Stored data entries:
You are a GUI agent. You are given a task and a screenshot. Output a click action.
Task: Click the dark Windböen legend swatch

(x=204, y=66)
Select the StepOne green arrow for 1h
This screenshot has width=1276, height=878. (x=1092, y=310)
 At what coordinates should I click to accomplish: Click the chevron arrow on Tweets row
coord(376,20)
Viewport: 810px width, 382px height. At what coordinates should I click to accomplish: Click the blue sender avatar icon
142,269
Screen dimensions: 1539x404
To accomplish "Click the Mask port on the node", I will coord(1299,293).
* * *
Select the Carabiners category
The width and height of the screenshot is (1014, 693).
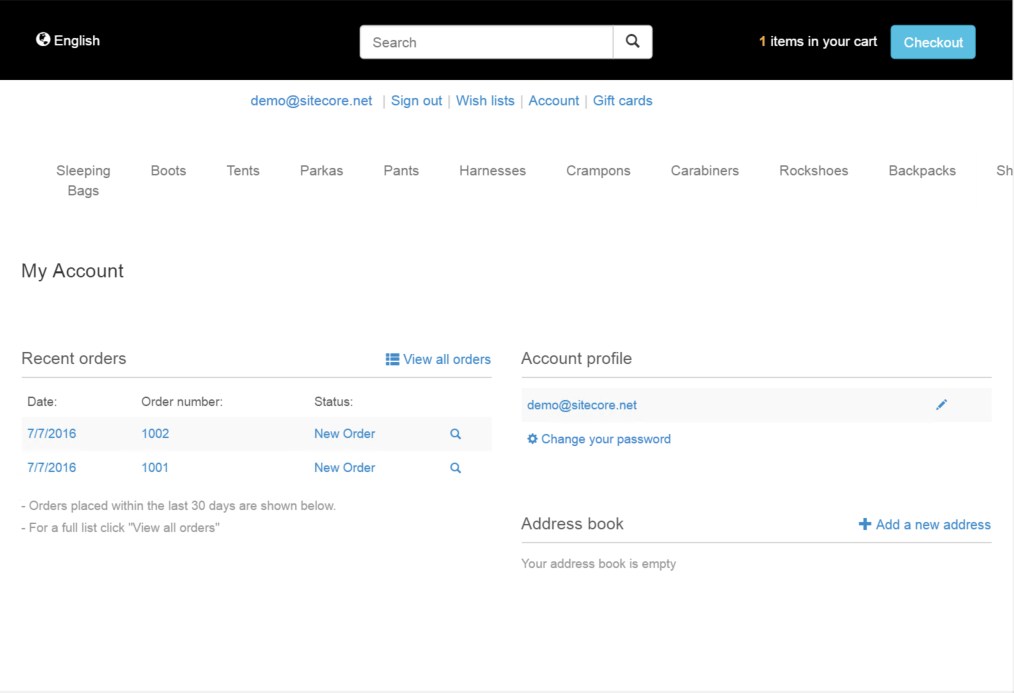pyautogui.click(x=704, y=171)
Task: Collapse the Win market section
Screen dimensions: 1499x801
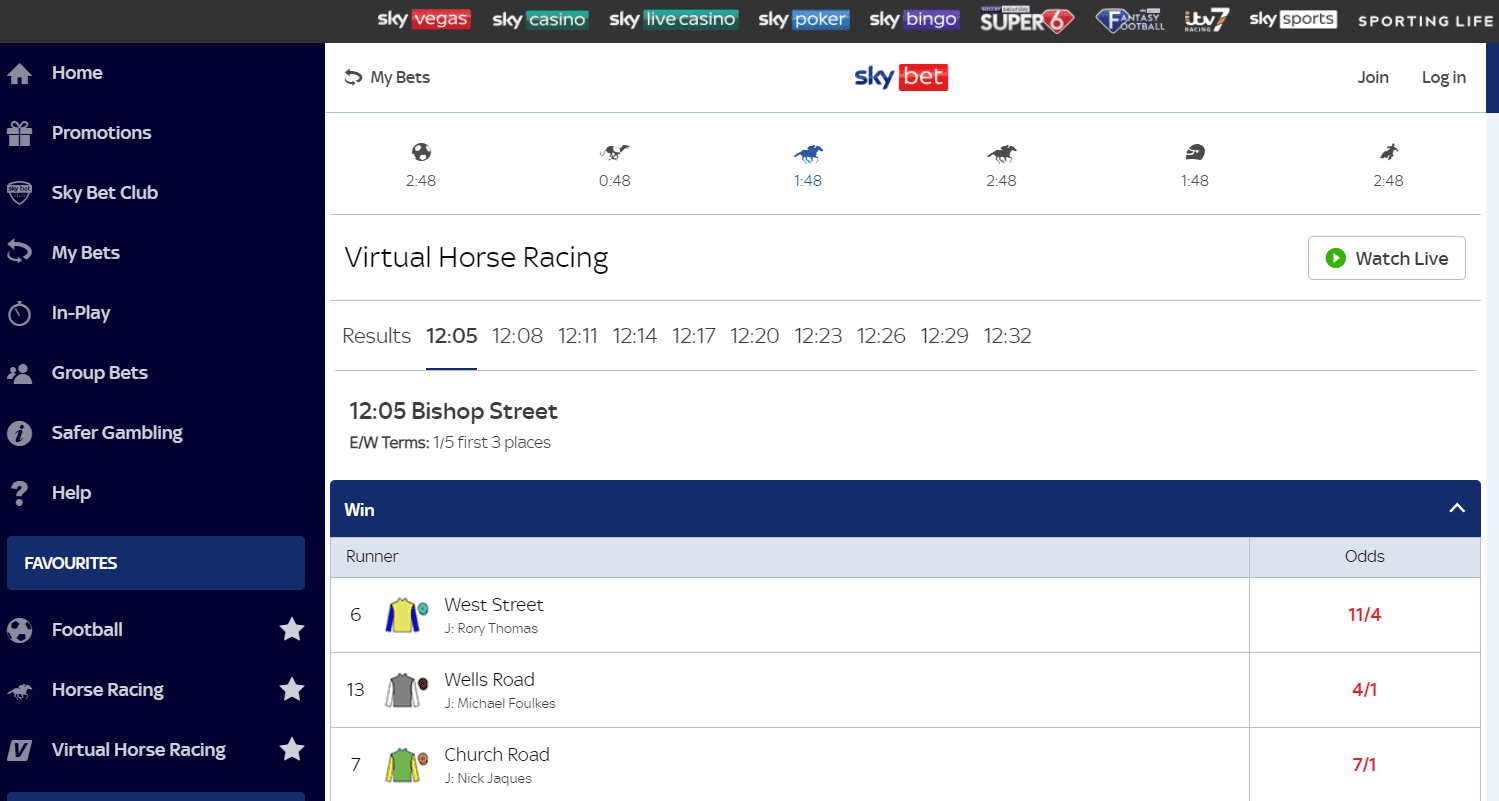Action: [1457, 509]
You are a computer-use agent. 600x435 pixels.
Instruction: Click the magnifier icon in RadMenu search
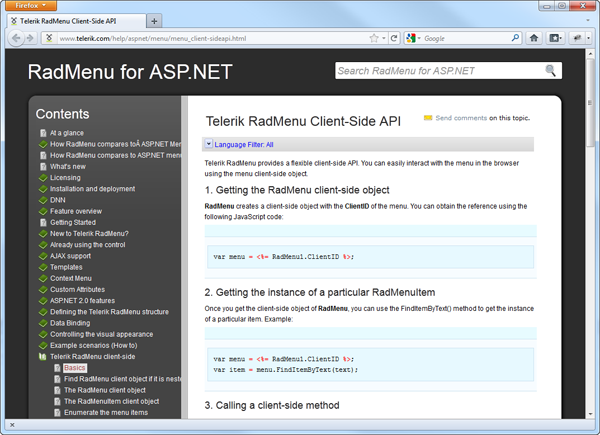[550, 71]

What the task asks:
Show the lines from the data above that contain the string "agent".

Answer space:
You are a GUI agent. You are given a task and a screenshot. Output a click action.
You are a computer-use agent. 600x435 pixels.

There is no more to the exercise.